● What is required: I would like you to transcribe all of the data exactly.
********************
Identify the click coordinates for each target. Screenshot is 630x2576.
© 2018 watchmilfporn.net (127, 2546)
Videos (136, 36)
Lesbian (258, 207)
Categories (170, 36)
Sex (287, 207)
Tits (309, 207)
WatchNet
********************
● Final answer:
Identify the click coordinates for each target. Screenshot is 630x2576.
© 2018 watchmilfporn.net (127, 2546)
Videos (136, 36)
Lesbian (258, 207)
Categories (170, 36)
Sex (287, 207)
Tits (309, 207)
WatchNet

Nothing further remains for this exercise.